In March 2024, the plane carrying the British Minister of Defence hampered the GPS signal when it traveled near Kaliningrad, Russia on a journey between the UK and Poland. The British government later said that airplanes are never at risk, but obstruction cases are not uncommon in the area. In fact, various groups have noted that GPS obstruction has become common since the start of the Russian-Ukurein war.
For decades, the standard backup for this type of navigation failure has been inertial navigation, a way to track movement using accelerator meters and gyroscopes. However, these systems have their own weaknesses. Small errors increase over time, drifting the estimated location at just how many kilometers over a potentially long journey. This makes it unacceptable in many important applications.

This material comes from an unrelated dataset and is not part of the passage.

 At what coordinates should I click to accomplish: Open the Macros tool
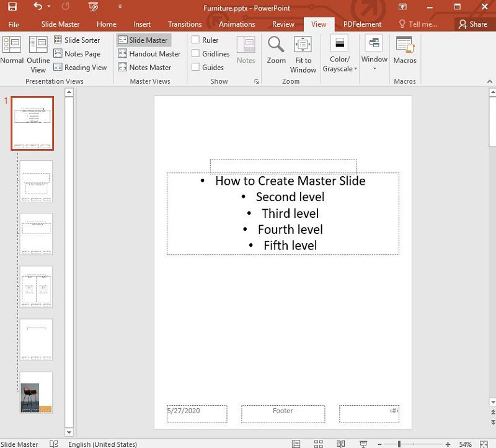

What navigators desperately need is a new way that doesn’t rely on clogged satellite signals. Ideally, this system should be completely passive, unlike radar, to avoid revealing its own location.
Murat Muradoğlu and colleagues of Q-Ctrl, a quantum technology company currently in their office in Sydney, Australia, demonstrate exactly that technology. Their approach is to sense anomalies in the Earth’s magnetic field and compare them with known maps of the field to resolve their location. Additionally, quantum sensors are used for this process, allowing magnetic anomalies to be detected with much greater sensitivity than high-end inertial navigation systems.
The Q-CTRL system could be a passive, janshari and universally available navigation aid that could revolutionize how vehicles find their way in an environment where global navigation satellite systems are not available.
Landmark Advance
The concept behind Magnav is not new. The Earth’s magnetic field is not completely uniform. Overlapping the main field of up to 65,000 nanoteslas produced by the planet’s core is a small local variation known as magnetic anomalies. These anomalies usually range in sizes from 10 to 100 nanoteslus over several kilometers. They arise from the geological features within the Earth’s crust and are geographically different and stable over time.
These magnetic functions act as sign posts just as landmarks allow for visual navigation. If the vehicle has a sensitive magnetometer and has access to a map of these anomalies, its location can be determined by matching real-time magnetic field measurements to the map. Global magnetic anomaly maps already existed, compiled from decades of geophysical research.
However, it was difficult to translate this elegant concept into a practical system. First, the magnetic anomalies used for navigation are small compared to the main fields of the Earth, and can also be overwhelmed by the magnetic interference produced by the vehicle’s electronics and engines. Second, traditional magnetometers lack the sensitivity, stability, or small size required for deployment in mobile vehicles.
The entire process also requires sophisticated algorithms to filter the noise and then match the sensor data (often noisy, maps). In the past, this has forced the aircraft to perform complex “clover” operations to adjust the sensors.
Muradoğlu and Co tackled these challenges with a variety of hardware and software innovations. At the heart of their system is their own quantum magnetometer. This is a compact and lightweight package on the size of a Rubik’s Cube, measuring how external fields affect the spin of rubidium atoms.
This hardware is paired with a set of removal and map matching algorithms. Unlike traditional approaches that treat noise cancellation and map matching as separate steps, Q-CTRL software integrates them. For example, a physically driven model is used to learn the magnetic signature of a vehicle in real time to vary in payload and subtract platform noise from the desired signal.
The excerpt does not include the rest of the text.